The primary objective of this article is to establish beyond reasonable doubt that the NA-SST or the AMO is an independent driver of the ISMR variability. For establishing the same, first, we need a physical mechanism connecting the NA SST and ISMR. A framework for such a physical teleconnection mechanism has emerged from several recent studies28,31,32,54,55,56. According to it, positive (negative) NA SST drives a large-scale anticyclonic (cyclonic) barotropic vorticity over it on intraseasonal time-scales and sets up an upper level zonal-wave number four Rossby wave-train that produce significant upper level anticyclonic (cyclonic) vorticity over the Indian region that in turn strengthen (weaken) low-level cyclonic vorticity associated with the Indian monsoon. Long active (break) spells as a result of clustering of the spells lead to strengthening (weakening) of the seasonal mean ISMR. The Rossby wave-train represents a North-AtlanticIndian (NAI) teleconnection pattern for linking extra-tropical NA SST to tropical ISMR.
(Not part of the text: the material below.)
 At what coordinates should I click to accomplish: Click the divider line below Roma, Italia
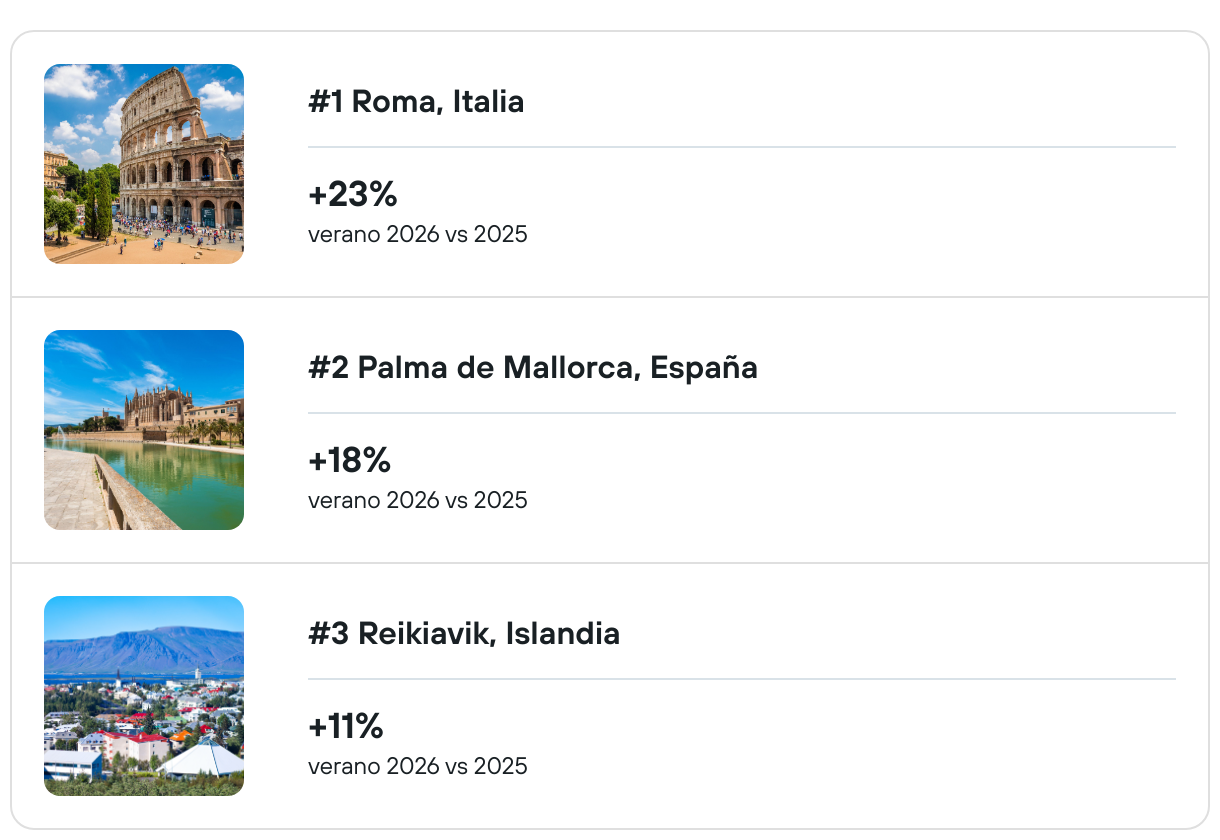coord(741,147)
In the present study, we start by describing the NAI pattern of teleconnection between NA SST and ISMR. However, a missing element of the puzzle of teleconnection between the AMO and the ISMR is, how the NA extra-tropical SST drive the local barotropic vorticity on intraseasonal time-scales The conventional wisdom indicates that unlike in the tropics, the atmosphere drives SST anomalies in the extra-tropics. While that may be true on synoptic time-scales, here we provide evidence that indeed the NA SST could drive barotropic vorticity above it on intraseasonal time-scales bridging the missing link in the teleconnection between the AMO and the ISMR. The last important remaining issue is that the causality has not been quantified rigorously. Although the functional relationship between the driver time series like the AMO and the ISMR is intrinsically nonlinear, the causal inference algorithms used so far are all based on linear correlations and regressions and do not adequately address the independence of AMO–ISMR relationship from that with other potential drivers. To test the robustness of our conclusions, we quantify the causality between the AMO and the ISMR in the presence of a number of other potential drivers using two different advanced nonlinear causal inference algorithms and unravel that the NA SST is indeed a driver of the ISMR through a simultaneous atmospheric bridge independent of the ENSO and its impact on the ISMR is comparable to that of the ENSO. We further show that it achieves the same through the NA SST driving a intraseasonal barotropic vorticity above it, which in turn drives extended intraseasonal spells of rainfall over the Indian monsoon region that leads to seasonal mean ISMR anomalies.

Results

North-Atlantic and Indian Monsoon (NAI) teleconnection

Extra-tropical climate teleconnection via the wave-train associated with the Pacific North American (PNA) pattern has been shown to be driven by tropical heat source linked with ENSO SST57,58. However, a similar theoretical support for the generation of the Rossby wave-train connecting NA SST and ISMR is lacking. Here, we contrast the Rossby wave-train connecting the extra-tropics to the tropics (Fig. 1a, c) with the tropical ENSO SST to extra-tropical teleconnection through the PNA pattern (Fig. 1b).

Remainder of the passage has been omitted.